Google is trying to push the web integrity framework as an automated way to prove your state, but everyone but Google hates that. Cloudflare has an automated CAPTCHA bypass tool based on anonymous tokens that you install as an addon, but obviously nobody wants that. Apple has built this technology right into Safari, but nobody has noticed.
You can pick between passive privacy infractions, solving CAPTCHAs, or avoiding websites with Google’s CAPTCHA. It’s not some big Chrome conspiracy, it’s a result of how the technology works.
Why does nobody want the cloudflare solution? Sounds neat
The Apple/Cloudflare solution solves some problems (no fingerprinting) while introducing others (Apple or Cloudflare can just decide you can’t access the internet anymore even for servers not hosted behind Cloudflare’s network). It also comes with a privacy risk (Cloudflare can see how many Cloudflare-based CAPTCHAs you’re solving, which means they can basically monitor when you’re behind your computer).
I do believe that the Apple/Cloudflare solution is the most privacy friendly option currently on the table, but it’s still far from perfect. I don’t like the idea of Apple going “that’s enough internet for today” and locking you out until the servers trust you again.
I disagree. reCAPTCHA requires the use of non free JavaScript that is pretty much spyware. Such software should never be force on a user.
The other issue is that you are forcing users to do work. If I’m going to improve google maps then pay me
How often are you going to a site that has a reCAPTCHA but doesn’t use JavaScript?..
The issue for me isn’t the JavaScript but the black box nature of it. I want code to be libre so I can study and modify it to my needs
You have to do something to stop the bots. Any website allowing user generated content without CAPTCHAs in either submission or account creation is absolutely full of spam.
There are a few open source CAPTCHAs. Those are simple enough that anyone with a GPU can train a network against them and defeat every website using them.
The difficult ones for trivial bots are Google’s and Cloudflare’s. Both work by observing the user, doing some kind of behaviour analysis, and making you click boxes. Between Google and Cloudflare, I’m kt sure which one is worse to be honest. At least the Cloudflare one is easy to bypass with their Privacy Pass addon, I suppose.
I tried running a website without CAPTCHA of some sort, but bots ruin everything. They’re indistinguishable from real people with real browsers, use real consumer IP addresses (through botnet and shady VPN addons), and are rented out for pennies per spam post. No website is safe.
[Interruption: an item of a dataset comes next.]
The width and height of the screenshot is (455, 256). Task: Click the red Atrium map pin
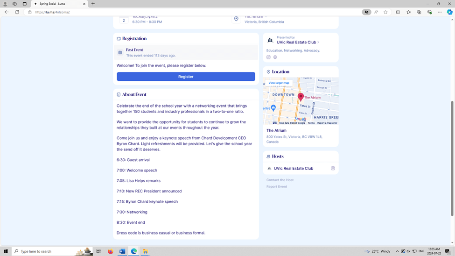[301, 97]
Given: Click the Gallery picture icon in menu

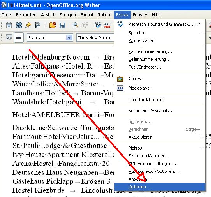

Twitch has found an alternative solution against bots: fingerprinting the browser. That’s why you can’t log in with resistFingerprinting enabled on Twitch. Honestly, I prefer CAPTCHA in that case.
There is progress within the IETF to make a somewhat privacy preserving standard based on Apple’s and Cloudflare’s work (which is much less intrusive than Google’s attempt) but it’ll require signatures generated by a validated root of trust, either online (having the device/OS vendor hand out limited tokens per device) or through local hardware (secure boot + TPM, making browsing the web through Linux incredibly hard).
I’m pessimistic about the future of bot detection. If you think your privacy is being violated now, prepare for things to get worse.
You can try to avoid Google’s CAPTCHAs by just not using websites using them, and maybe contacting the website owners with suggestions for alternatives. I doubt they’ll bother, but it’s worth a shot for the few websites thst do care.